KIM LAWTON, correspondent: In justifying last month’s military intervention in Libya, President Obama used solely humanitarian reasons, saying the US was acting to prevent a massacre of innocent civilians.
President Barack Obama (from March 28, 2011 speech): Some nations may be able to turn a blind eye to atrocities in other countries. The United States of America is different.
LAWTON: According to prominent Yale Law School professor Stephen Carter, this marks a significant moral shift in America’s use of force.
PROFESSOR STEPHEN CARTER (Yale Law School): President Obama, unlike his recent predecessors, has taken the position that one of the things the American military will do in the world is intervene to protect people who are being slaughtered by their own government, and that’s an enormous break with America’s practice.
LAWTON: In previous conflicts, including the first Gulf War and air strikes in the Balkans, US presidents argued that while humanitarian factors may have also been at play, military action was in America’s strategic interests.
CARTER: The argument that is being offered for Libya is entirely the argument that we have no self-interest here except to protect these people who are going to be slaughtered. Now I know a lot of people think, “Well there’s something else going on, there’s really another reason.” Who knows? All that could be true, but what’s really interesting is that the language the White House is using is entirely the language of humanitarian intervention.
LAWTON: Carter has a new book called The Violence of Peace: America’s Wars in the Age of Obama. He claims the man many voters considered the “peace candidate” has turned into a “war president” with an expanding philosophy about the use of force. Carter says that philosophy was signaled in Obama’s 2009 acceptance of the Nobel Peace Prize.
President Barack Obama (from 2009 Nobel Peace Prize acceptance speech): Inaction tears at our conscience and can lead to more costly intervention later. That’s why all responsible nations must embrace the role that militaries with a clear mandate can play to keep the peace.
CARTER: What’s striking about the war in Libya, whether one is for it or against it, is that it shows that President Obama was serious, that he actually meant what he said, that he actually believes that’s a justified use of American power.
LAWTON: Carter asserts that Saint Augustine and other early developers of the just war theory supported the idea of using force to achieve justice.
CARTER: Today we look at self-defense as the axiomatic case where everyone agrees that’s when you can go to war. For the early thinkers that was one of the weakest cases, because as Augustine liked to say, “You should never go to war out of love for yourself but only out of love for others.”
LAWTON: The price of inaction, Carter says, can indeed be terribly high, as was the case in Rwanda when nearly a million people were killed in the 1994 genocide. The US did not intervene there.
CARTER: President Clinton later said that was the greatest failure of his presidency, and I think it’s absolutely right. I think it was a grave moral mistake by the country that is not only the leader of the free world but also the preeminent military power in the world.

**Data excerpts**
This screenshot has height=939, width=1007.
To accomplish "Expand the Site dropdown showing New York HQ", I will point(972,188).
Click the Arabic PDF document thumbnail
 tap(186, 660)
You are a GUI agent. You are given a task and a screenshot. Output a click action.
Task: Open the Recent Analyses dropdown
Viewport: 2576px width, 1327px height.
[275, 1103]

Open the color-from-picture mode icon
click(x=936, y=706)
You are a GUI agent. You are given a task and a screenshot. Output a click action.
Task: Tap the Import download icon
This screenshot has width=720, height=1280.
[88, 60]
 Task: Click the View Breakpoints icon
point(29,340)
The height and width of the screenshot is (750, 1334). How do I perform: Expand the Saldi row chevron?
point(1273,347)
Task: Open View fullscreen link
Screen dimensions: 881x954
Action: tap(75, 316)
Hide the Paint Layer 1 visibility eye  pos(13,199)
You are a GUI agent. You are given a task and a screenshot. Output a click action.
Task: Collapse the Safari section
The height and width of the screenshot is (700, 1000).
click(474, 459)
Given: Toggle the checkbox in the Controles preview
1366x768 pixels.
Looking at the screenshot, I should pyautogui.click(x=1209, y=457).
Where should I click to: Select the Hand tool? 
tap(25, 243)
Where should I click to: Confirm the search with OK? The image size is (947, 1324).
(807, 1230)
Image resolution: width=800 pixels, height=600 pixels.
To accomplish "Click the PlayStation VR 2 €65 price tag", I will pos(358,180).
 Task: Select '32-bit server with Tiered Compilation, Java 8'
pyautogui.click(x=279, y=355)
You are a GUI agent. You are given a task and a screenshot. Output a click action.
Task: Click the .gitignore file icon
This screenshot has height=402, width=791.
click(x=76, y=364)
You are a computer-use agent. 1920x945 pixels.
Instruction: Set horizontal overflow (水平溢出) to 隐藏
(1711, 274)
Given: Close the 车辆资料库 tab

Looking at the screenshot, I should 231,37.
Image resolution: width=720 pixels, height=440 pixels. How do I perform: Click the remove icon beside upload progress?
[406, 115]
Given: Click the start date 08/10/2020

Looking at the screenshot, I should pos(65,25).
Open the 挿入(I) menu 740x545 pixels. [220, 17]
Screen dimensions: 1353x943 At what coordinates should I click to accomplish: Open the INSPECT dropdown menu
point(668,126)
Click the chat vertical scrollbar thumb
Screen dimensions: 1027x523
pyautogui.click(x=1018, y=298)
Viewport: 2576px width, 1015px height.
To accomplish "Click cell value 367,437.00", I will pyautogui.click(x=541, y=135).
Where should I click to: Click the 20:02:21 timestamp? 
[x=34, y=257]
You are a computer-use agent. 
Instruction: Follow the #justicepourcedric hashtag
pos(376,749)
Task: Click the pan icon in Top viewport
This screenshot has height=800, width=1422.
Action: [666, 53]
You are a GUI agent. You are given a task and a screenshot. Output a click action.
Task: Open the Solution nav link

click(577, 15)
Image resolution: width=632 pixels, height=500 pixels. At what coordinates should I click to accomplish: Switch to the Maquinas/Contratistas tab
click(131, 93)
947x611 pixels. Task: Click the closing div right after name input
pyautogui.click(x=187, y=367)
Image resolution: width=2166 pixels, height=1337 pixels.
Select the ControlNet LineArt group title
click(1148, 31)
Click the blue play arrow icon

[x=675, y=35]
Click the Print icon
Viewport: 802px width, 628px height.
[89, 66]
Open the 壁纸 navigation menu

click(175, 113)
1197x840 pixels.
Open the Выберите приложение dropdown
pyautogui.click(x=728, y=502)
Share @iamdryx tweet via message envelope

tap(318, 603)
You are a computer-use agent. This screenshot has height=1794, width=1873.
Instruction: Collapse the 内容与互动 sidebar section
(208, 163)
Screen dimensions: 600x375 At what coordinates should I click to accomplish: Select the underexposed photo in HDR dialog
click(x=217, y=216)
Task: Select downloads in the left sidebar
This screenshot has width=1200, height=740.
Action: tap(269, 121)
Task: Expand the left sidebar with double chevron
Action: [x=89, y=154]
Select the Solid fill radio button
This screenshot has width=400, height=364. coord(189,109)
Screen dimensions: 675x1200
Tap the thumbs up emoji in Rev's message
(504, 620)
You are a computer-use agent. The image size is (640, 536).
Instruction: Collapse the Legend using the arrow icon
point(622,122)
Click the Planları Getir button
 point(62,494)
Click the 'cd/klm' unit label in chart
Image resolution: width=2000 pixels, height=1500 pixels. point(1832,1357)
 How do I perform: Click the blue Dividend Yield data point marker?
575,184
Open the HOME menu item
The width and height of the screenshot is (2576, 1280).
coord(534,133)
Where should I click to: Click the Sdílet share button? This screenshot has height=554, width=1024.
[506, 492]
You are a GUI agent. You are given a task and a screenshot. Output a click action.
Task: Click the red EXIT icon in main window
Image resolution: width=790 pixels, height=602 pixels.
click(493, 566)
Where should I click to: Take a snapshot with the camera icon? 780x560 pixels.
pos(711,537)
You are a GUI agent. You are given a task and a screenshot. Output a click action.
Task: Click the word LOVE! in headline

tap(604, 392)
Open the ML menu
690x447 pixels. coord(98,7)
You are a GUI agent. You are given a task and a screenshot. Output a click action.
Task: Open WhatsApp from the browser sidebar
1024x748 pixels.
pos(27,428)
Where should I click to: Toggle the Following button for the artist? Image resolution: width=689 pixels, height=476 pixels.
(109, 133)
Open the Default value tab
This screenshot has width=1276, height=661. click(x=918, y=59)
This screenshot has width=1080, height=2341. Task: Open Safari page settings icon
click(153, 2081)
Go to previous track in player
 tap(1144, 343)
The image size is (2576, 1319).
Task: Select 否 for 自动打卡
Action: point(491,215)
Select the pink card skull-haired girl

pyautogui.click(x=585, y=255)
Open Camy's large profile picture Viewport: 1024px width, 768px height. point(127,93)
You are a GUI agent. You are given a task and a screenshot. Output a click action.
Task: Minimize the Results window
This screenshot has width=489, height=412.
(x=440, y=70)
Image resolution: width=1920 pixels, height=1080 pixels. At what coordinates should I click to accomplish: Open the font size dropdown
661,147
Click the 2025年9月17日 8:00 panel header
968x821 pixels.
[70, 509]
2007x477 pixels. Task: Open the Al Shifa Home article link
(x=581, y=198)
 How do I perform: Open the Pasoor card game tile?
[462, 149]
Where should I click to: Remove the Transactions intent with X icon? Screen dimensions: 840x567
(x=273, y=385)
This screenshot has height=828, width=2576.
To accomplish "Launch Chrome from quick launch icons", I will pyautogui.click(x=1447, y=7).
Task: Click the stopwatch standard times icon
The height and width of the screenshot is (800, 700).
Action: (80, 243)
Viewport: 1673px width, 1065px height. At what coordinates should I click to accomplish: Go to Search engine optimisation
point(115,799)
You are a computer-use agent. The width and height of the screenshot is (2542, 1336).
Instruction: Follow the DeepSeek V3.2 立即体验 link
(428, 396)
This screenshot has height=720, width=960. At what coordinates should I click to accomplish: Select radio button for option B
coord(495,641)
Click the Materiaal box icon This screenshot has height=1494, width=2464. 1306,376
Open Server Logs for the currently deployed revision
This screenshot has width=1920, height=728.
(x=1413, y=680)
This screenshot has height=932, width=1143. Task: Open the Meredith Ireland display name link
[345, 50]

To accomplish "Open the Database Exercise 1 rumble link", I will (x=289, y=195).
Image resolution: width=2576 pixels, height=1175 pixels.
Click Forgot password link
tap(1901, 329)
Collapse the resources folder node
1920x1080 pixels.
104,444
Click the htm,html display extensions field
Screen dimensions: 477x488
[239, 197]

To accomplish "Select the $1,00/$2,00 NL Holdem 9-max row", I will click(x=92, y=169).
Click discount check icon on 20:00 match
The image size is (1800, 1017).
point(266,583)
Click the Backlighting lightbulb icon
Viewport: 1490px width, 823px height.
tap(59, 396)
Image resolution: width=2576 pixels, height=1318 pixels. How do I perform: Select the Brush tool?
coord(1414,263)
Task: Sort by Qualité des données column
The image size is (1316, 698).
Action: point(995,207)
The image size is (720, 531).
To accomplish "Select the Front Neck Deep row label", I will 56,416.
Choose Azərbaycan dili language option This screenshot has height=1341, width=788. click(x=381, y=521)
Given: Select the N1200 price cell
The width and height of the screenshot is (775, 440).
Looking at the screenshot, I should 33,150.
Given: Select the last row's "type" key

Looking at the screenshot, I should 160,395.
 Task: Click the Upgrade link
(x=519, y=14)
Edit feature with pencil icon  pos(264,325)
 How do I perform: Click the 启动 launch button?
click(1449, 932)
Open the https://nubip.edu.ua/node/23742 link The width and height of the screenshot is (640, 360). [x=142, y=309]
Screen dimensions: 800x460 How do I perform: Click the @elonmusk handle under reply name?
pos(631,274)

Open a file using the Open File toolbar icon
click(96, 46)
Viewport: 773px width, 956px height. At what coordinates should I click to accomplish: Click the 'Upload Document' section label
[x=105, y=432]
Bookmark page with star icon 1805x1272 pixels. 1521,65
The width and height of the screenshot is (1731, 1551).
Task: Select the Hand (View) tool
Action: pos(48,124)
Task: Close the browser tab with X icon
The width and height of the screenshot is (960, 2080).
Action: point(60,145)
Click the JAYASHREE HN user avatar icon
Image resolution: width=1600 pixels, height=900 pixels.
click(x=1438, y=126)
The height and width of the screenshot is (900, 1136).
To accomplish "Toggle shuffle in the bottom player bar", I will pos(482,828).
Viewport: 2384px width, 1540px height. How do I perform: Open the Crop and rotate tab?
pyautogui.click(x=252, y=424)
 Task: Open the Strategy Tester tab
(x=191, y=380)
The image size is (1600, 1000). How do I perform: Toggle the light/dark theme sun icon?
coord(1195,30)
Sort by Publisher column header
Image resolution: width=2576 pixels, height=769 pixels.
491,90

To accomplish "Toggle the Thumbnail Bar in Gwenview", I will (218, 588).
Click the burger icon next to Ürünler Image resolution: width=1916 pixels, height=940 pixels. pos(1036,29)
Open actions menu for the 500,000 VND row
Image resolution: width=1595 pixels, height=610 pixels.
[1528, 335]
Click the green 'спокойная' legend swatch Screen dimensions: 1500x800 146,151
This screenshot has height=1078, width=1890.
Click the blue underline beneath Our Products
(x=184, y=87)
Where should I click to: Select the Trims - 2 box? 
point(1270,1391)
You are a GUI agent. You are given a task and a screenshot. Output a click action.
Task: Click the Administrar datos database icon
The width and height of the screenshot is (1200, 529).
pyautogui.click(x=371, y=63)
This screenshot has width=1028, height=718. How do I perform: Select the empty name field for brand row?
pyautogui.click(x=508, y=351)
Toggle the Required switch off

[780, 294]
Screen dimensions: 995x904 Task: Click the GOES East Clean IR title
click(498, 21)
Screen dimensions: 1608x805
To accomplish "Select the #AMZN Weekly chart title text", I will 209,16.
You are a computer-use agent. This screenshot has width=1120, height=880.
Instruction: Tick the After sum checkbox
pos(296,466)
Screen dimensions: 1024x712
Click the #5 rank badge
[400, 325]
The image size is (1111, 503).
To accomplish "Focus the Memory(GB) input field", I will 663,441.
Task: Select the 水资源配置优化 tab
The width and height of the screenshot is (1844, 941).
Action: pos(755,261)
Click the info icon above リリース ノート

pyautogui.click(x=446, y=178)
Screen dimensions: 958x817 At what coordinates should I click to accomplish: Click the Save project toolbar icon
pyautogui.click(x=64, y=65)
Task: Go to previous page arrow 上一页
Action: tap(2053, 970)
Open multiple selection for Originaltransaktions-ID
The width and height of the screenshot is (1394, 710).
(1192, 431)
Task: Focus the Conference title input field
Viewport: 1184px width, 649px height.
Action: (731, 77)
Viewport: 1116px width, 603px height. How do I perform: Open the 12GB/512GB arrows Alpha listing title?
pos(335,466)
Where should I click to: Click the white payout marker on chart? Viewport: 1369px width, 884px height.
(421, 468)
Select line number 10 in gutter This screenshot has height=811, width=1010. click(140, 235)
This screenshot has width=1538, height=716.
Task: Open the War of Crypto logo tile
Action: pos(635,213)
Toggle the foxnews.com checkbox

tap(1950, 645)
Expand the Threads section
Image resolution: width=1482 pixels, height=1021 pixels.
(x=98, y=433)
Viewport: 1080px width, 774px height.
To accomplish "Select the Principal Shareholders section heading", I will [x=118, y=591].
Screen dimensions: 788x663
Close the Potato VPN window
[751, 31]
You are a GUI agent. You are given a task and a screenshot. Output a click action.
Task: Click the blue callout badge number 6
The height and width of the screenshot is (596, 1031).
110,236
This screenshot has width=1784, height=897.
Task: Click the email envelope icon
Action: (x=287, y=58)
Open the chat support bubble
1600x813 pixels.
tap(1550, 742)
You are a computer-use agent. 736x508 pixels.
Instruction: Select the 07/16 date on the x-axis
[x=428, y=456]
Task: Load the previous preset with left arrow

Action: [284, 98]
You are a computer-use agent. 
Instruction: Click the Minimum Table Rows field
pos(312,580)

**Given instruction**
Retype everything in the Libya intervention transcript from "LAWTON: The price" down to "not intervene there.", keeping the wording and punctuation unchanged.

**Output for this exercise**
LAWTON: The price of inaction, Carter says, can indeed be terribly high, as was the case in Rwanda when nearly a million people were killed in the 1994 genocide. The US did not intervene there.